Monday, July 27, 2020

Will Online Learning End College As We Know It?


This topic comes close to home, as I am a college professor preparing to teach most of my classes online during the coming fall semester, as thousands of other college classes will be taught during the COVID-19 pandemic.  While I am not privy to my university's decisions about what tuition to charge, I tend to agree with a reporter at Forbes  named Stephen McBride that if students are asked to pay the usual tuition and fees for a vastly reduced online experience, many will feel shortchanged.  And with good reason.

As Denise Trauth, president of Texas State University, has emphasized in her messages to faculty and staff, the in-person part of education is an essential aspect of what it means to go to college.  And that is why she has tried to arrange to offer as many in-person classes as possible this fall, consistent with social distancing and limiting classroom occupancy to 50% of normal.  But such measures are temporary at best, and what McBride is saying is that the transition to online classes is going to expose conventional providers of higher education to extreme competition from startups that will deliver the same degree in the same way for much lower costs.  And that will cause the overpriced higher-education bubble to pop at last.

McBride points out that over the last few decades, the cost of a college education has vastly outstripped inflation.  One factor that he doesn't address directly is the widespread availability of federal-backed student loans.  When the student-loan money spigot was turned on, colleges figured out a way to vacuum it up, and the result is increased costs.  The goal of making college available for more people was met, but at the price of tuition inflation. 

And middle-of-the-road state universities such as Texas State rely increasingly heavily on tuition and fees as the states steadily reduce the fraction of university income that comes from taxes.  Data from 2017 show that only 28% of Texas State's income was from state sources, while a little more than half (52%) came from tuition and fees. 

If anything comes along to upset the applecart of delicately balanced enrollment and expenditures, universities are ill-equipped to do significant budget cutting.  There are not many companies around that have a large fraction of their core employees (read:  tenured professors) with what amount to lifetime-guaranteed jobs until they feel like retiring.  So to make a significant budget cut at a large university, administrators have found that the most effective means is to create an atmosphere of impending doom with threats of closing entire departments.  I know this from experience at my previous institution, which shall remain nameless here but was in Massachusetts, and wasn't Harvard or MIT.  In such a poisonous environment, many of the good expensive people leave for better places, and the ones left are glad to keep their jobs and will take whatever cuts you give them.

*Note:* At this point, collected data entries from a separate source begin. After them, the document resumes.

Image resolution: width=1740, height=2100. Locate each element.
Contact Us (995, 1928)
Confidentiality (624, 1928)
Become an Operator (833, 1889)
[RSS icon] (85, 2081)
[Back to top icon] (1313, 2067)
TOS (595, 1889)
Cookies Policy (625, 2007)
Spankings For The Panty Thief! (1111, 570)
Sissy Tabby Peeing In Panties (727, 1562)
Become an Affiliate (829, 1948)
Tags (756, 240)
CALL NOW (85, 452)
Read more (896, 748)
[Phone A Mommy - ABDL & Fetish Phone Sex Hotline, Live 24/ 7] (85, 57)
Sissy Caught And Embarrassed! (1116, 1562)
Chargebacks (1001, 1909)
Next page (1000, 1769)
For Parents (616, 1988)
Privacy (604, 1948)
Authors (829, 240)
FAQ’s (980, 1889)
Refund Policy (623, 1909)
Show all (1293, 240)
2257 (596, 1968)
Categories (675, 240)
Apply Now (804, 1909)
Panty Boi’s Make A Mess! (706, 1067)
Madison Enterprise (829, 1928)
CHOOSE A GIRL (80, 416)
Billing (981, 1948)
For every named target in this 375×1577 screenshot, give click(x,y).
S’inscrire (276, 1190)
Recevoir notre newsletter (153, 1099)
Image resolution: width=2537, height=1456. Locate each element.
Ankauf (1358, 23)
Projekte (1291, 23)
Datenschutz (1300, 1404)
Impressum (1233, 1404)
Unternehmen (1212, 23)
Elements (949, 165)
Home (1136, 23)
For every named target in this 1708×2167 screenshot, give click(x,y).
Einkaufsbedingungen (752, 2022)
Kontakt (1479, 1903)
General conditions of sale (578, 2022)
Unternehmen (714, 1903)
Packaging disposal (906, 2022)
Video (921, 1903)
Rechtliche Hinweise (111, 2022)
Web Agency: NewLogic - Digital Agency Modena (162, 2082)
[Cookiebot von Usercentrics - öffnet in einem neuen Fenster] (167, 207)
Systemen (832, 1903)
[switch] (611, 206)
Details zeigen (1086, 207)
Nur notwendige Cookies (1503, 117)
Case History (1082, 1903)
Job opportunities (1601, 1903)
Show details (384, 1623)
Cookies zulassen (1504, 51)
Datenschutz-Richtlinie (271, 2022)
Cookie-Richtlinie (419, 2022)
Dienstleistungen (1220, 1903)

Texas universities have already made budget cuts as requested recently by the state government, which is going through its own fiscal woes as tax revenue declines.  All these details are to say that despite precautions taken to deal with the threat of declining enrollment, the ability of state schools to deal with significant sudden drops is strictly limited, as funding formulas include enrollment and would decline precipitously if fewer students attend.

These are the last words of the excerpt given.